I left a little late to avoid the heat of the day. I had to leave Jagger at home so I wanted to make sure he was taken care of and had a walk. During my outing I would be going into exhibits and museums that Jagger would not be welcomed.
He seems to do quite well in the Coach by himself. I have never had a neighbor complain of barking, even when I ask how he did while I was gone. Only once did he bark, that I know about. It was when my daughters neighbor came onto her property to shoe Romeo (their horse). To reach the pasture where Romeo was kept, Curt had to pass right in front of the Coach.
Curt said: “I’m glad Jagger was locked up in the Coach, I think he would have taken off my leg”. When camping at a sites, Jagger is usually pretty quiet. I follow some of the tips regarding full time travels with your dog a blogger just posted recently, Love Your RV. He has some good ones, most of which I already do. One was to leave the shades down and leave on a radio. Usually I leave him no more than a few hours.
On my drive to Tombstone, I notice the pleasant scenery I have become accustomed to in the desert. The first thing I come to when I arrive is Tombstone’s Boothill Cemetery. I stop and give a few dollars up to maintain the cemetery, as I enter the building and sign my name on the guest book. While walking through the headstones I can’t help but notice how many souls were victim to a violent ending. After spending some time imagining the lives they lived, I moved on to town.
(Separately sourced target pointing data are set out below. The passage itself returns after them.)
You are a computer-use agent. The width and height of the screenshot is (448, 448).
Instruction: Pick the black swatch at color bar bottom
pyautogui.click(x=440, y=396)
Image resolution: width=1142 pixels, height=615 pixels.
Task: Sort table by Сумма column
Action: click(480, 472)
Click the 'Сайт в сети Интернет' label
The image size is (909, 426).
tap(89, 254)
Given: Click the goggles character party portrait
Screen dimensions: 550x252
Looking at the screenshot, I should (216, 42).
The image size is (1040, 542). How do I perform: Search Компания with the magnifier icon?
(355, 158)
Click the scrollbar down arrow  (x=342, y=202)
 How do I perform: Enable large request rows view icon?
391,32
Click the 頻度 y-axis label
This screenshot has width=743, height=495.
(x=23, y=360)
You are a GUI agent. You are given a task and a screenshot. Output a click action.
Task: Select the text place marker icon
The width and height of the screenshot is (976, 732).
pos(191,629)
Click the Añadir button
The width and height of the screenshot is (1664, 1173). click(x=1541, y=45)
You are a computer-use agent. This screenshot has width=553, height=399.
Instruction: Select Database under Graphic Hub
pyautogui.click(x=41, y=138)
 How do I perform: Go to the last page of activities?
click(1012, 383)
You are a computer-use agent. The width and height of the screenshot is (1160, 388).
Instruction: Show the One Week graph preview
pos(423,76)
In town the first place I stop is the Tombstone County Court, now a museum and a State Historic site. Again I walk the halls of those gone now and try to imagine the activities that took place here well over a hundred years ago. My understanding is the courtroom is much the same as it was during the OK Corral gunfight days. They have a short video with a reenactment of a trial where a child was killed over a water dispute. I also took in the Sheriff’s office, located in the building and out back the gallows and a small jail (or what was left of it).
Bird Cage Theatre
By today’s standards the Birdcage theatre was definitely a wild place. On entering your attention is brought to the numerous bullet holes still in the walls. When entering the main “theatre” you see the stage where so many preformed their “talents” and the famous “birdcage” above, where ladies of the night were on display. On the second story overlooking the main floor, private boxes were open, along with very small “private” rooms behind for their “guests”. Of course, there was also a “back room” where guests with allot of money to loose could gamble twenty four hours a day. The amount of items on display was overwhelming and worth the $10 admission, but for me it was a little depressing, being reminded of the absolute wildness of some of the town people and guests.
On my walk back to the Workhorse, I chose a path down the main street. The number of establishments wanting to charge you to enter was amazing. Easily more establishments than people visiting on this weekday afternoon. I quickly figured out that this could be more expensive than a trip to Disneyland. On the street there were several “cowpokes” and “gunslingers”, most of whom were enticing you to see the full show in their establishments. Even the Ok Corral was walled in with a modest entrance fee. It is worth the trip here to see what it was all about in days gone by and I will probably return again one day to see some more. But now I need to get back to my buddy, Jagger.